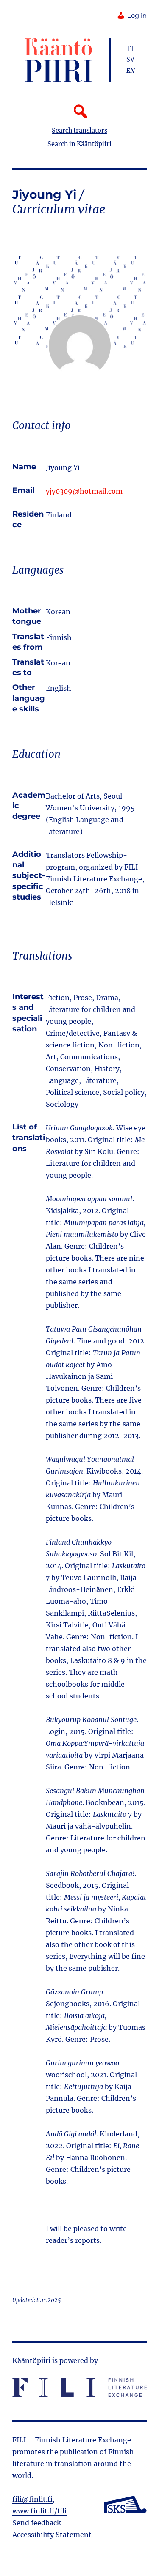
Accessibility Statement (52, 2534)
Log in (137, 15)
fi (130, 49)
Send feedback (36, 2523)
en (130, 70)
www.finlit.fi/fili (39, 2511)
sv (130, 59)
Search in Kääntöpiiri (79, 144)
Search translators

→ Your goal
Scan the material above for lines that contain the string "Search", and copy each such line.

→ Response
Search in Kääntöpiiri (79, 144)
Search translators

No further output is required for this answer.